Ramona looked like the information of how much he’d spent on the gift caused her physical pain, but she just nodded.

“This,” she told him with a knowing grin, “is going to be perfect.”

***

Ramona gave Truman Greta’s phone number with the strict instruction to text, not call.

“She hates talking on the phone,” Ramona said.

“Well, yeah, I’m not a monster,” Truman said, shuddering at the thought of a phone call with a stranger.

“You’re actually gonna text her, though?”

“Here, look.”

Truman tapped in Greta’s number and wrote Hi, I’m Truman, Ramona’s friend. I hear we have a problem in common?

He held the phone up and pressed Send where Ramona could see.

“Okay, good,” she sighed, smiling with relief. “What would you two do without me?”

Truman, assuming that was a rhetorical question, took the opportunity to gather his errant gift and his pride and wave goodbye to Ramona.

Greta texted back as he turned the corner.
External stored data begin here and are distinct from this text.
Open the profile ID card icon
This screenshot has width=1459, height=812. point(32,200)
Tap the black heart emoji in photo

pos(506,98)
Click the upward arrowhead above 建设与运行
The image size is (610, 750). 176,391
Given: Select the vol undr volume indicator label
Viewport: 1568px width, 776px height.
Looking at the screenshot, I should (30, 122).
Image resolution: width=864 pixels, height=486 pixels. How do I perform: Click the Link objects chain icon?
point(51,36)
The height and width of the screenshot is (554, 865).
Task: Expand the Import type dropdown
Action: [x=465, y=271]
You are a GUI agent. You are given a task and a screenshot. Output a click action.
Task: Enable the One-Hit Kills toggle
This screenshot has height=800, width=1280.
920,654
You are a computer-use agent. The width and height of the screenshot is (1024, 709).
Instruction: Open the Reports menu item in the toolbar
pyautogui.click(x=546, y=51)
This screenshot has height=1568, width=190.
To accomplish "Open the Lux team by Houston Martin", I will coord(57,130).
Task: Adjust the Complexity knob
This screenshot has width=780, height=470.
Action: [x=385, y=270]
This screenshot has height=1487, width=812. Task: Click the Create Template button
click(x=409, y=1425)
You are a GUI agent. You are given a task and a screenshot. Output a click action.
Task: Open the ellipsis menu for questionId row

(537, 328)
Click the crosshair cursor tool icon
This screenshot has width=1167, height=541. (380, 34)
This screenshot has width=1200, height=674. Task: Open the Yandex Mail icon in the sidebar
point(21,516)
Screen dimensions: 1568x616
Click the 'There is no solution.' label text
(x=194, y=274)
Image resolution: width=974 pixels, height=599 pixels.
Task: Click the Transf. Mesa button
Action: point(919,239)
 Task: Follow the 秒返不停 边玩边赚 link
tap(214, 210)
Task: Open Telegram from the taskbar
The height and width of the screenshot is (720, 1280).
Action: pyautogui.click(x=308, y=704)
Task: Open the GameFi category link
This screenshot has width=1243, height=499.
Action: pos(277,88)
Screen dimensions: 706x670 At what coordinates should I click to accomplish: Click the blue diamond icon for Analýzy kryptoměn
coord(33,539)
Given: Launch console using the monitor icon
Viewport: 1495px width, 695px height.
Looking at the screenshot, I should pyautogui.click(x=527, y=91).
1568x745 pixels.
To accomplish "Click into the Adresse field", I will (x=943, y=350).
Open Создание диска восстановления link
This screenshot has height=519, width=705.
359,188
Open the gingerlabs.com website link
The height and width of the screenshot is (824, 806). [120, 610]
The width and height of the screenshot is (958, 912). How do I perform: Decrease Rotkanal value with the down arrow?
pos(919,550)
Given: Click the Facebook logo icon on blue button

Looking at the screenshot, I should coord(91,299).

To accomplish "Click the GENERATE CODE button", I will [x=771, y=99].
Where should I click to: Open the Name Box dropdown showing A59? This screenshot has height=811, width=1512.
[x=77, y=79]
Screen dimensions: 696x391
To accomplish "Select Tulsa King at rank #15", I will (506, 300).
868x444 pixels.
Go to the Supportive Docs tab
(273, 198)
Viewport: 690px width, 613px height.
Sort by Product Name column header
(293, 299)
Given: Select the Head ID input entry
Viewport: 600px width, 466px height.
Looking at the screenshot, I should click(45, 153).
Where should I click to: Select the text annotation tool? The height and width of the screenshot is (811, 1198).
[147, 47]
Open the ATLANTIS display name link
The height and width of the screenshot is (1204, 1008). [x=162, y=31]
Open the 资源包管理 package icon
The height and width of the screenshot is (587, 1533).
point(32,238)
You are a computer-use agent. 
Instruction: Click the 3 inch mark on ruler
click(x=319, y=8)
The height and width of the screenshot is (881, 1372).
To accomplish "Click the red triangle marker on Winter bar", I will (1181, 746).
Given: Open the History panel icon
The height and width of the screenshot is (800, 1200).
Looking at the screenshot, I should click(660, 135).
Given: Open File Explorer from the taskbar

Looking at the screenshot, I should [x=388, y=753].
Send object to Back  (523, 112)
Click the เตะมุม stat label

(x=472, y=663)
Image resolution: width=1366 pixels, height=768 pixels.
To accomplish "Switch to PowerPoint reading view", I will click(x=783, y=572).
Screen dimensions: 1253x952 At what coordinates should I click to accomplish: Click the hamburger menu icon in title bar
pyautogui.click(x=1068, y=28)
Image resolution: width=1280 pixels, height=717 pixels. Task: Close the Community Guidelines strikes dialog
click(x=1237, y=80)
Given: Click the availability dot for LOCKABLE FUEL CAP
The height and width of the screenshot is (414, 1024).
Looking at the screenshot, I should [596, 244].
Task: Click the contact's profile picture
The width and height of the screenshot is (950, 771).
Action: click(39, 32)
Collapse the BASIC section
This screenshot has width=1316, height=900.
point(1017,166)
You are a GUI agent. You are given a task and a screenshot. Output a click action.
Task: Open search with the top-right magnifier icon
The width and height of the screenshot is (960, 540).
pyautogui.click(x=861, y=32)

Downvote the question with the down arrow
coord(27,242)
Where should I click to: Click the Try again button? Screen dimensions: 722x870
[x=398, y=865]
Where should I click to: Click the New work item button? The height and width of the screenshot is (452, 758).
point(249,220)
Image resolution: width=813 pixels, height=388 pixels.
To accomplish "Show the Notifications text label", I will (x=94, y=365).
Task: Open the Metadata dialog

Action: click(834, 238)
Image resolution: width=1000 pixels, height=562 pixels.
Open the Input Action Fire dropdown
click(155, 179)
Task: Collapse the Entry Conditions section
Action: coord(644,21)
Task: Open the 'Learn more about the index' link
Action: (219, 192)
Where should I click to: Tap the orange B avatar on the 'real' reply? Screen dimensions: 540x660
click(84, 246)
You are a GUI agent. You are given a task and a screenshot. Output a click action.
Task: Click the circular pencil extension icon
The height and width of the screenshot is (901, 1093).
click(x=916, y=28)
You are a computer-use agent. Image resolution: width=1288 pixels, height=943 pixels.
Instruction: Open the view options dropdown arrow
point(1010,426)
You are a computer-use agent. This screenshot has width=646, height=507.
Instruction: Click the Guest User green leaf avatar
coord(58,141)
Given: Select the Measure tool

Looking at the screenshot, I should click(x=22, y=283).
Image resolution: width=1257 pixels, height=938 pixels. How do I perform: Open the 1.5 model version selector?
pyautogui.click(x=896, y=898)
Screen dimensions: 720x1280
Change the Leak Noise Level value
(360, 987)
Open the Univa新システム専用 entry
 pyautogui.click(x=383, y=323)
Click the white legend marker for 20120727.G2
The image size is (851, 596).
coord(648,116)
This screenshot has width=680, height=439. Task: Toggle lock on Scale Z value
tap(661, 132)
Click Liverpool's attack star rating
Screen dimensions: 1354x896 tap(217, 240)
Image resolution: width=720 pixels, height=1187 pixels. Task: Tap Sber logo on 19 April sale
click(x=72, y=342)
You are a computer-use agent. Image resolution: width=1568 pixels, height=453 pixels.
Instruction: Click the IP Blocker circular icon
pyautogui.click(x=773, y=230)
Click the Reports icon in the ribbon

yeah, sounds like we do. are you…into this? i have a LOT of plants you’d have to take care of. A LOT.

No problem! I’m very responsible. Responsible to a fault, as Ramona would say.

of course ramona thinks responsibility is a fault lol, Greta replied, proving that they actually were friends.

I’d need you to take care of my dog. He needs to be walked three times a day. Would that be a problem?

nope, i love to walk and i love animals.

Truman felt his mood lift. Could they actually do this? Could he actually get away from the town where everything reminded him of Guy and of his own foolishness? And, in the back of his mind, the whisper: Agatha Tark, Agatha Tark, Agatha Tark.

Sooooo should we do this?

i think we should, came Greta’s immediate reply. i’ve gotta get out of town and away from my family or i’ll say shit i regret. well. more shit i regret.

Yeah, me too. Or, not the say things I regret part bc I actually didn’t say anything.

He cringed, remembering his quiet, unobtrusive slink away from Guy’s window.

what happened?

Turns out my boyfriend of a year has, like, a whole other life? A husband or partner and a kid. And I’m such a fool I didn’t even notice.

The words came easily to a stranger, and Truman found himself telling Greta what he couldn’t say to Ramona.

I was totally in love with him. But I guess I didn’t know him at all, really. What a chump, huh?

Greta’s response didn’t come for a minute, and Truman’s stomach churned as he watched her ellipsis.